Medical Exam of Rape Victims: Police not following HC directives
Shaila, 14, came out of the garment factory she works for in the capital's Mohammadpur Beri Bandh area and saw her ex-boyfriend Billal, employed at the same RMG unit, waiting outside.
Following repeated requests for chitchat, Shaila walked along with him into the Rayerbazar graveyard as evening descended. She had recently broken up with him after finding out that he was already married.
Surrounded by the eeriness of the graveyard, Billal then threatened to kill her if she made any sound.
Frightened to the core, Shaila did not try to flee, while Billal called in five to six other men over the phone.
They raped her near a ditch. It was Muharram that day, September 21, 2018, recalled Shaila, as she spoke to The Daily Star during her lunch break outside the garment factory in mid-December.
Although the 23-year-old Billal is in hiding, six other alleged rapists have been arrested in this connection.
Later that day, Billal himself dropped her at her home by a rickshaw. Numbed with shock, Shaila took two days to gather courage and tell her mother what had happened.
Her mother immediately took her to Mohammadpur Police Station and filed a case.
Shaila, not her real name, was in police custody for two days before being taken to the Tejgaon Victim Support Centre. Spending four more days at the support centre, she got admitted to the One-stop Crisis Centre (OCC) at Dhaka Medical College Hospital (DMCH).
The victim lost six days before receiving medical attention and examination at the OCC.
WHY IS PROMPT MEDICAL EXAMINATION NECESSARY?
The Daily Star approached a forensic expert, who has experience in the field of more than 25 years, to get an answer. He said evidence, for example, semen and DNA, found immediately after rape can help identify the perpetrators. With time, those might get destroyed and doctors are unlikely to get proper results.
For married women, a delay could also wipe out signs of rape in many cases, he added.
It was already two days late when Shaila's mother filed a case. The police should have promptly taken her to a government hospital for medical examination, added the expert, wishing not to be named.
Police are accountable for further delay, according to a High Court order passed in April last year.
Any failure to take a rape victim to the nearest hospital for medical test after filing of a case “would be a punishable offence”, the court said.
It issued a set of directives to ensure justice and protection of rape survivors, responding to a 2015 petition filed by five rights organisations, including Bangladesh Legal Aid and Services Trust and Ain o Salish Kendra.
The petition had been filed following a rape similar to Shaila's.
A Garo woman was dragged into a microbus and raped on May 21, 2015 at Kuril Bishwa Road after she had come out of the capital's Jamuna Future Park, where she worked as a salesgirl.
The victim's family went to several police stations and could finally file a case a day after the incident with Bhatara police. Three days passed by the time her medical test was carried out at the DMCH.

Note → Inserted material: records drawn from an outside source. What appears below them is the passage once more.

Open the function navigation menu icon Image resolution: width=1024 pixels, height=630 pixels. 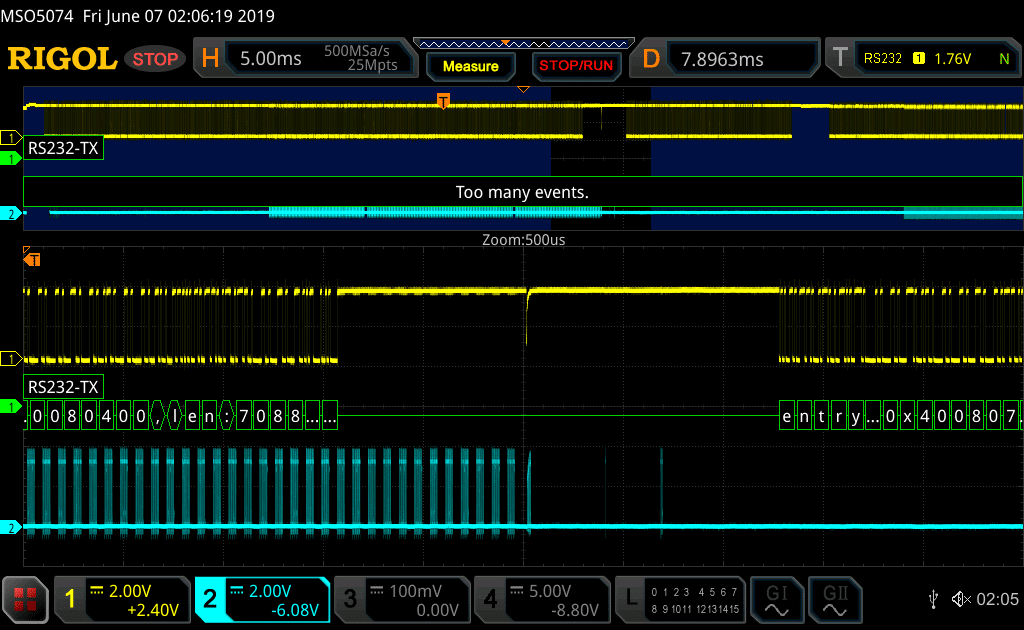click(x=26, y=599)
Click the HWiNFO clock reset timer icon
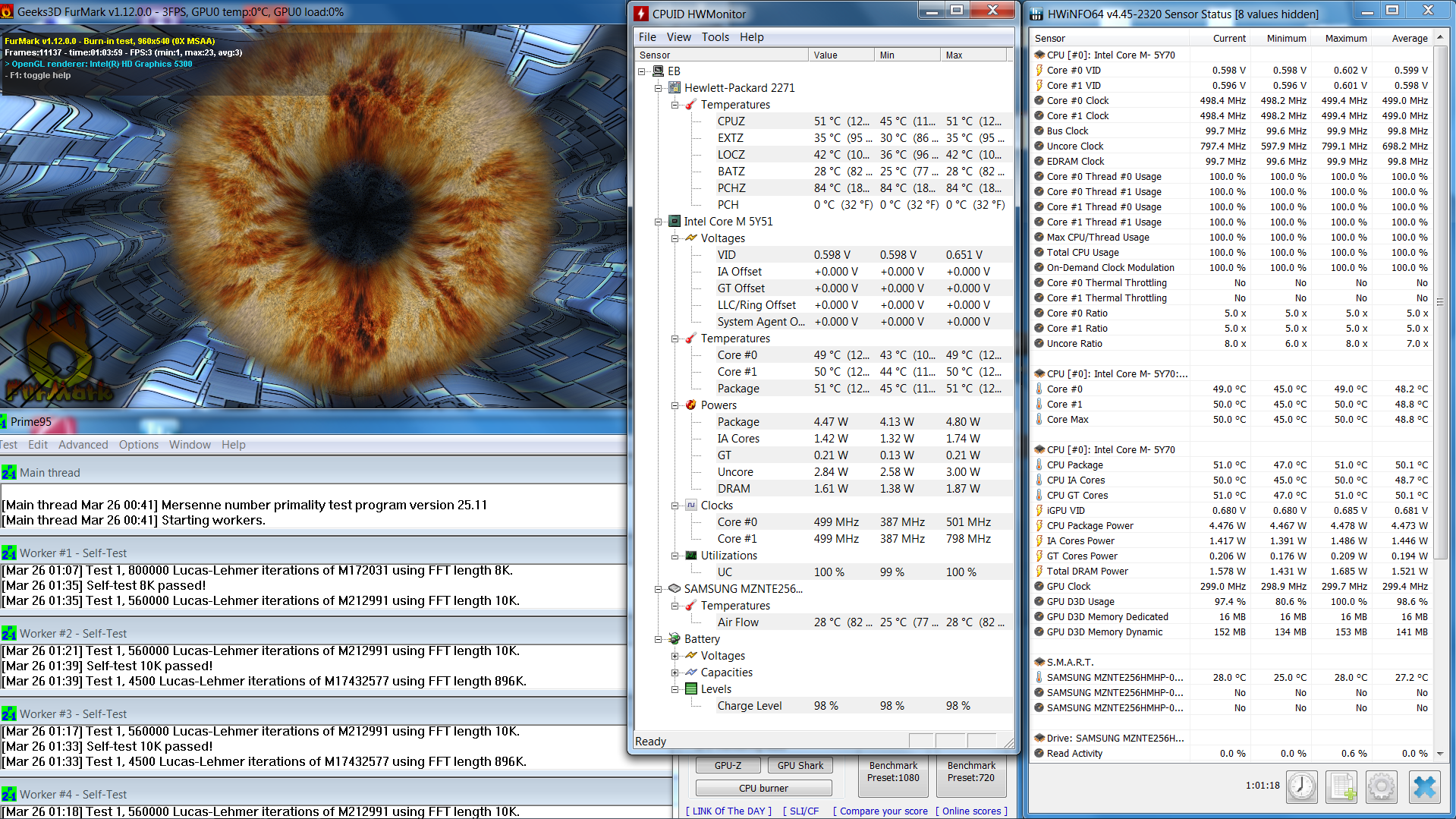Screen dimensions: 1456x819 point(1302,786)
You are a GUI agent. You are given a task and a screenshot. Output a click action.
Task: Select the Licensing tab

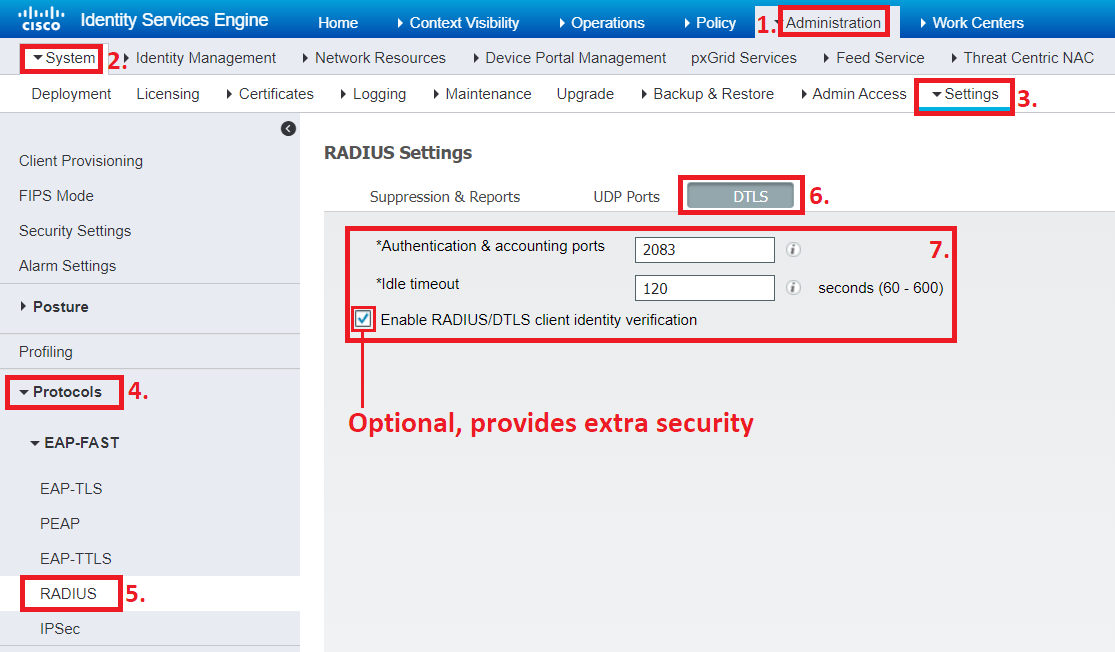point(167,93)
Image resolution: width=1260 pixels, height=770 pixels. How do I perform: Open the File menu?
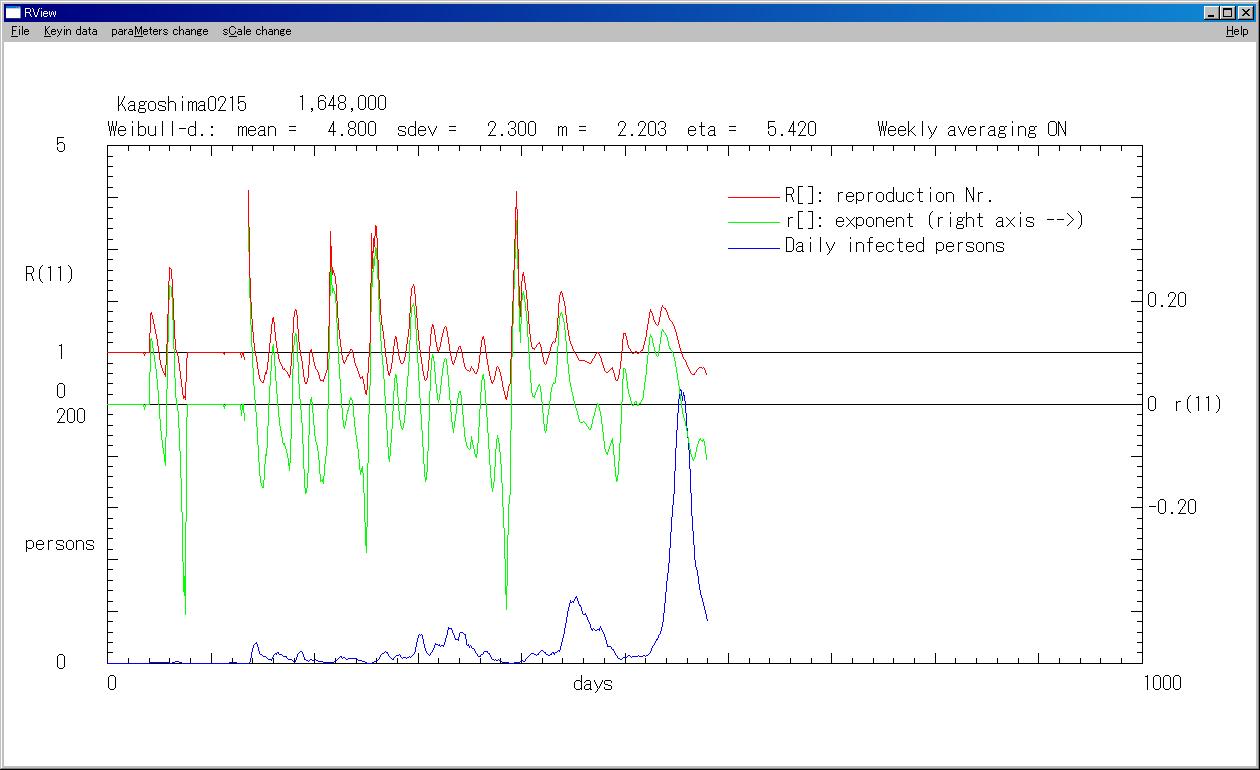point(20,31)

Bangladesh Legal Aid and Services Trust (BLAST) said in a statement that the existing law provides for medical examination of a victim of sexual assault as fast as possible.

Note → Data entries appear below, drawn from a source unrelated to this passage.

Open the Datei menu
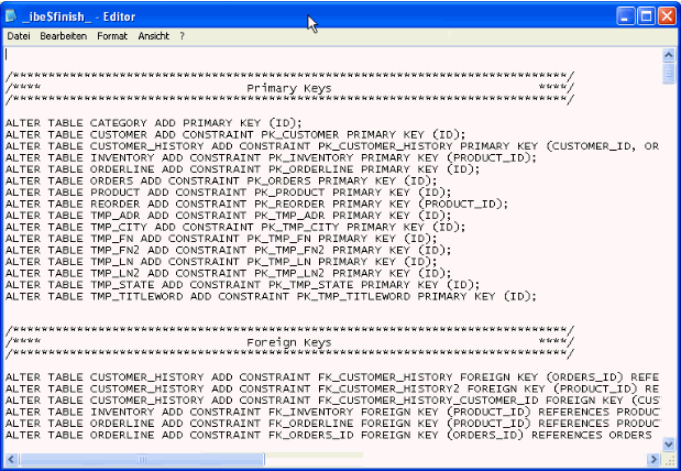The width and height of the screenshot is (681, 471). [19, 36]
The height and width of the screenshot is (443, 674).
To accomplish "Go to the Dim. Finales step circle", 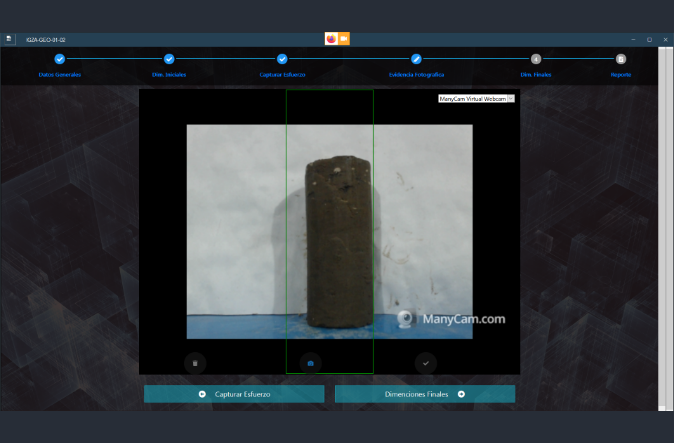I will (536, 60).
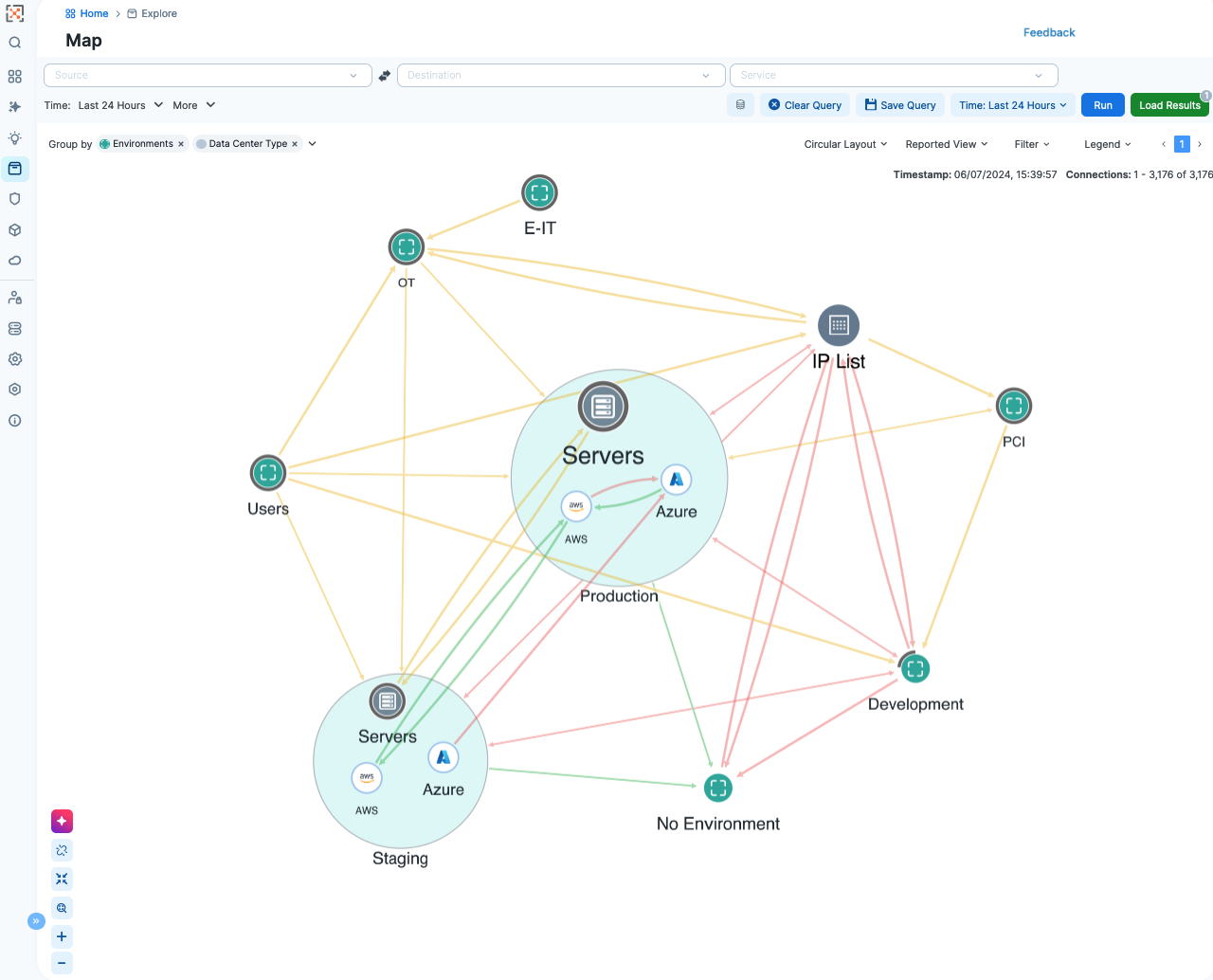
Task: Click the zoom out minus button
Action: 62,963
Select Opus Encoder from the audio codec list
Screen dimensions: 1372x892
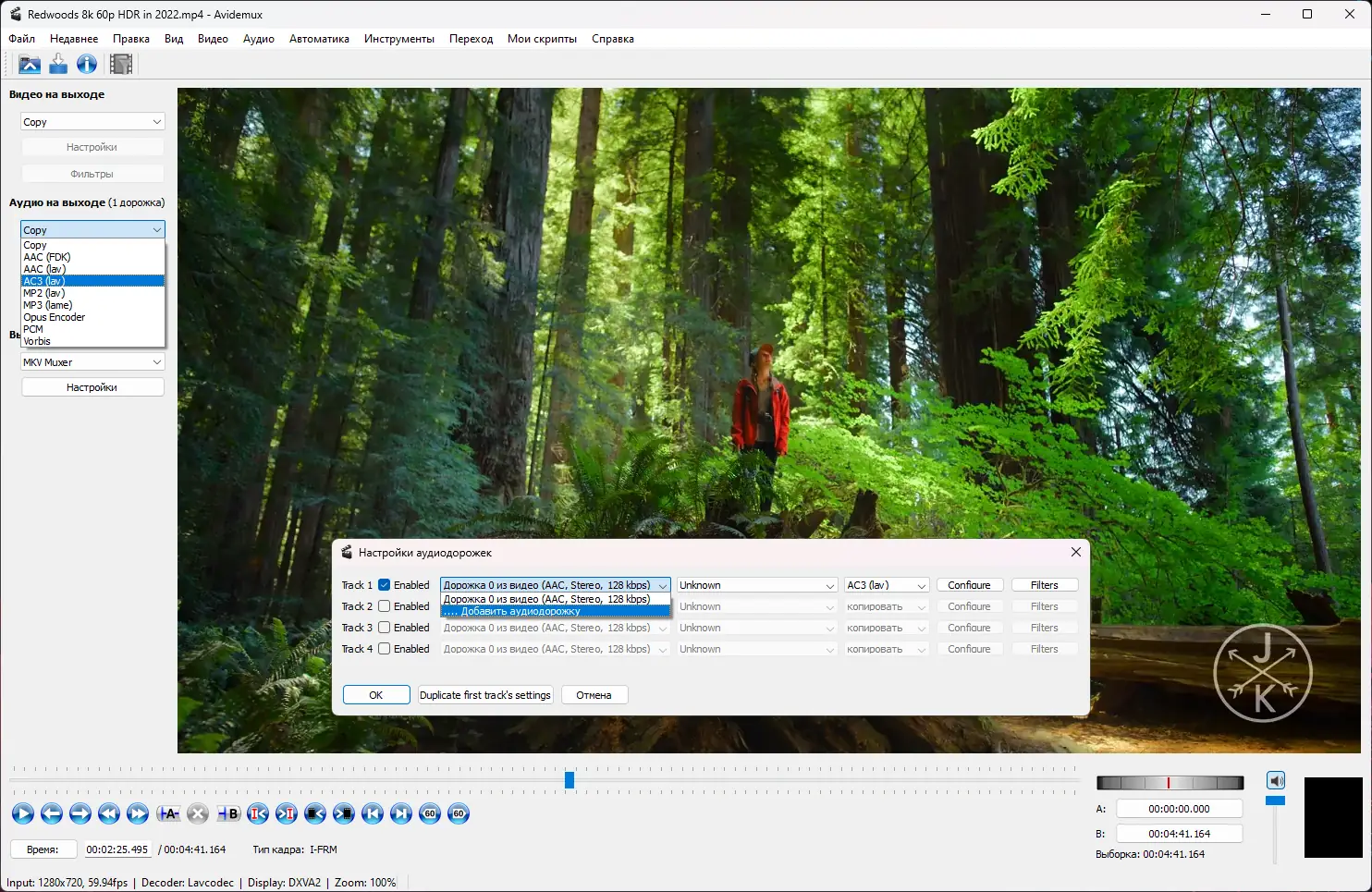coord(55,317)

The HC instructions were intended to deter police from repeating what had been done in the Garo woman's case. But according to a source at the DMCH, 20 percent of 50 rape victims that the hospital receives a month on average are brought late for medical examination, even after the HC order.
Shaila's mother said she took her daughter to Mohammadpur Police Station two days after the incident. Police records show that she was admitted to the OCC on September 30.
However, AK Azad, investigation officer of the police station, claimed that they did not waste time in completing necessary procedures and recording the victim's statement before taking her to the hospital.
He refused to say anything else on the matter.